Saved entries
━━━━

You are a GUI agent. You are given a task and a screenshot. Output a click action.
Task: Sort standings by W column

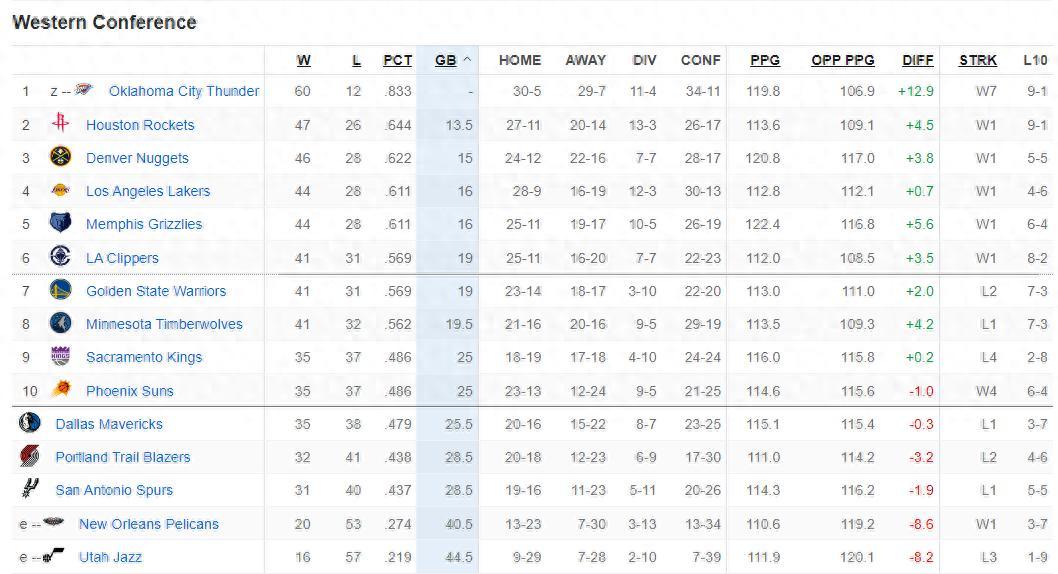pyautogui.click(x=303, y=60)
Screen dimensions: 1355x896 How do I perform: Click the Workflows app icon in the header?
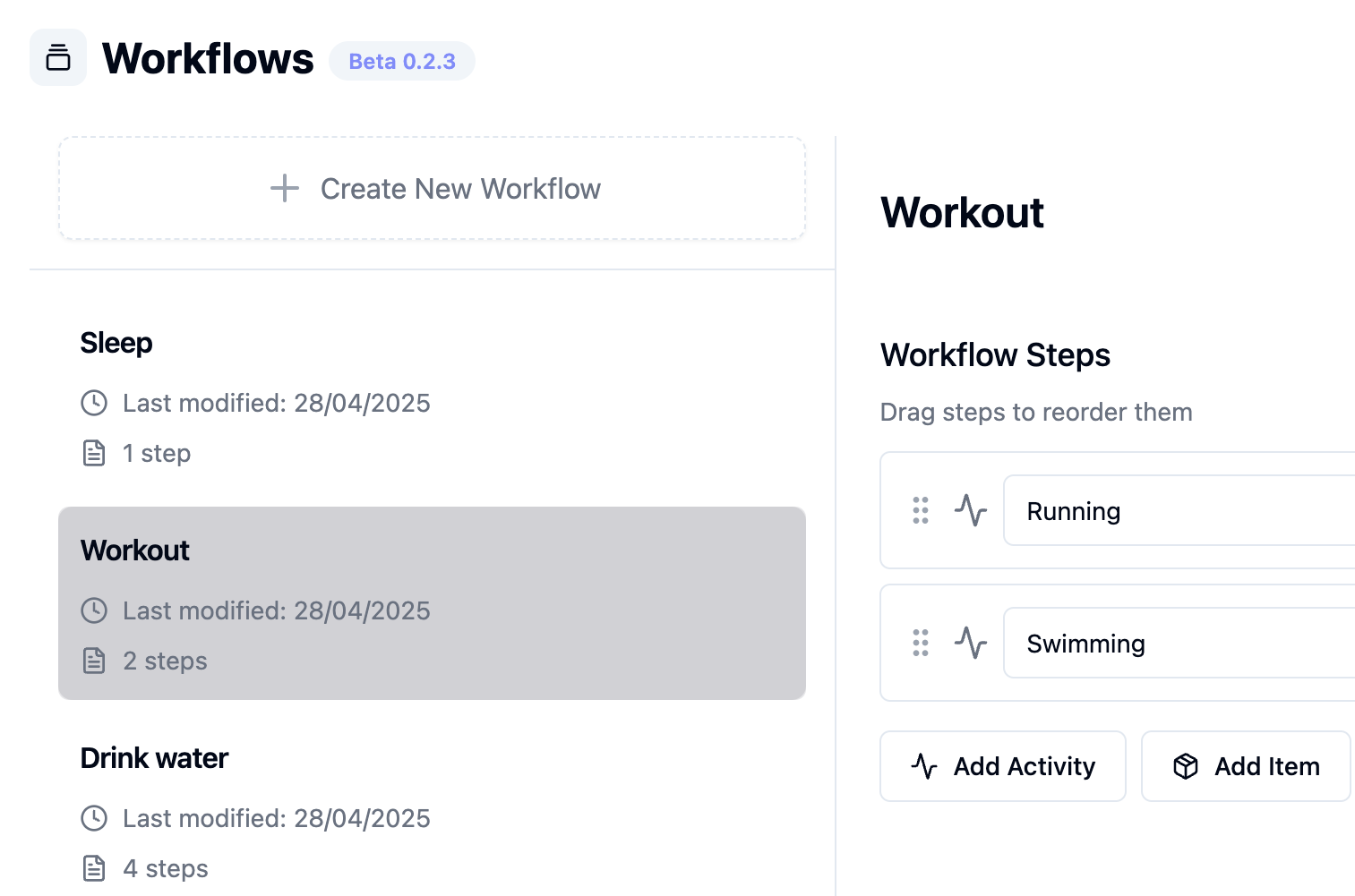57,57
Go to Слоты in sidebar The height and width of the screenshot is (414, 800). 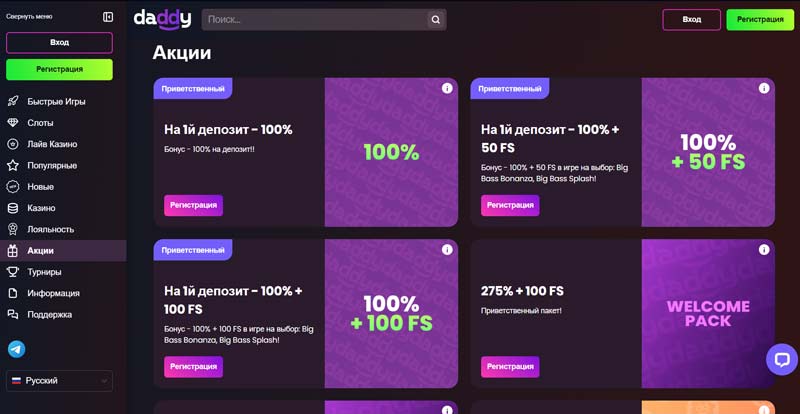tap(41, 123)
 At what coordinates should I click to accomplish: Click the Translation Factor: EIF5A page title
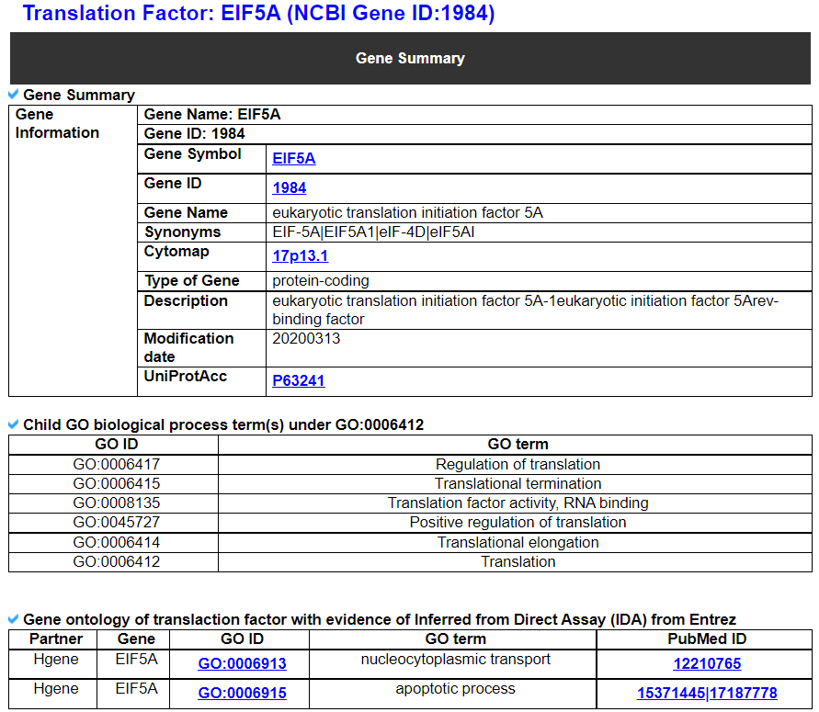coord(258,14)
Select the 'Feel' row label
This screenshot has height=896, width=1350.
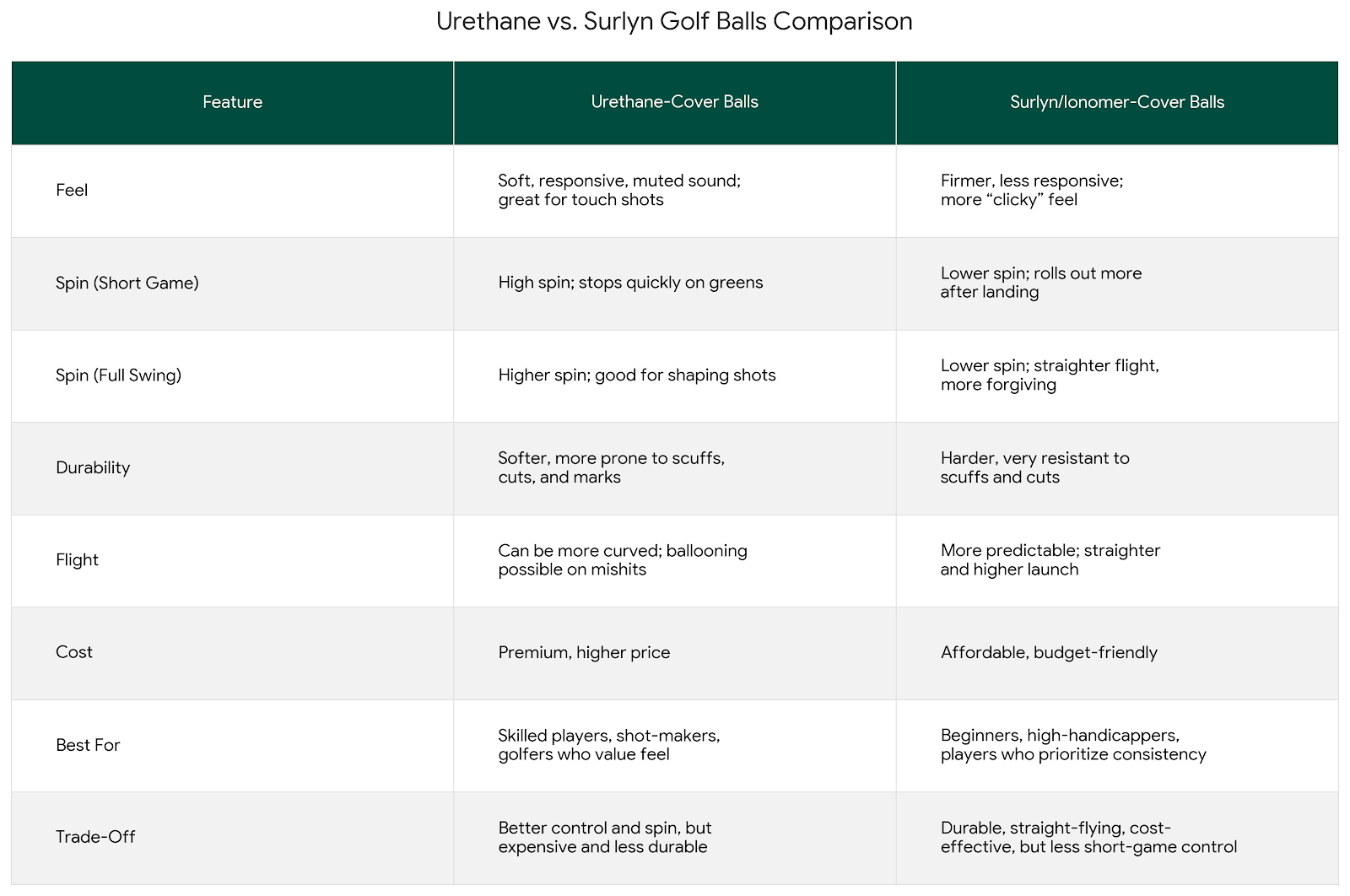click(x=72, y=191)
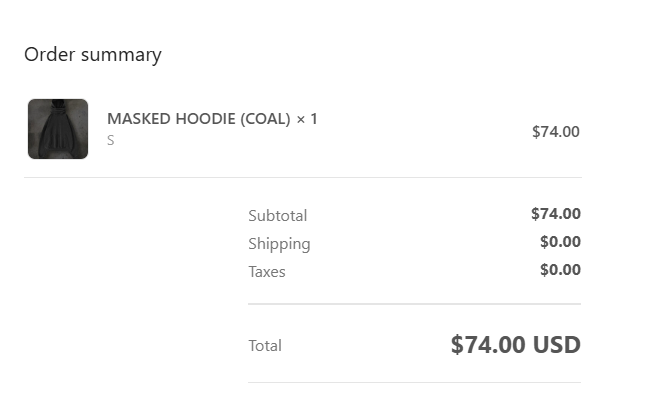Click the Subtotal label

point(277,215)
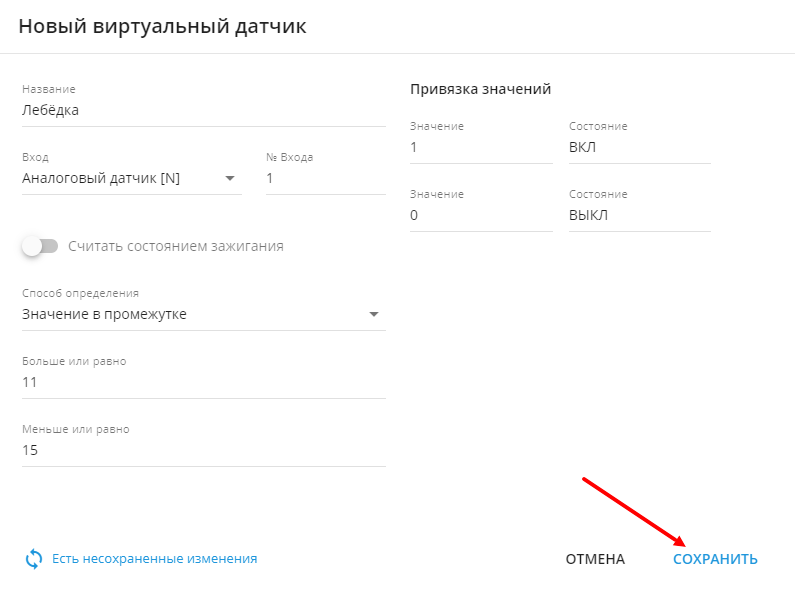
Task: Open the 'Значение в промежутке' selector
Action: (190, 315)
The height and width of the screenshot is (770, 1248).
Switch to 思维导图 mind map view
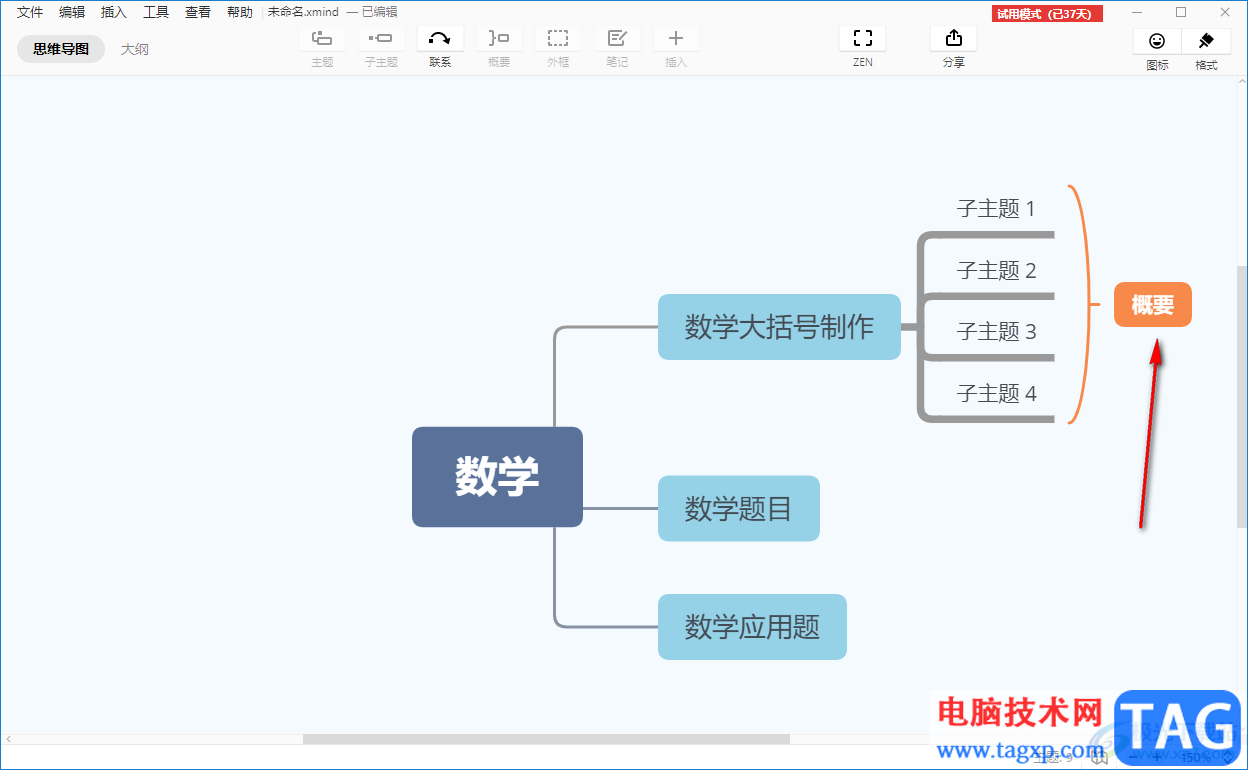tap(61, 49)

━━━━

◆ What you have to do: Give back exactly the lines from the one with "This screenshot has height=896, width=1350." through the end of the records above, inclusive, and omit any pictures.

◆ Expected output:
This screenshot has height=896, width=1350.
click(x=72, y=191)
Click the Subtotal label

point(277,215)
Task: Open the 'Значение в промежутке' selector
Action: (190, 315)
The height and width of the screenshot is (770, 1248).
Switch to 思维导图 mind map view
tap(61, 49)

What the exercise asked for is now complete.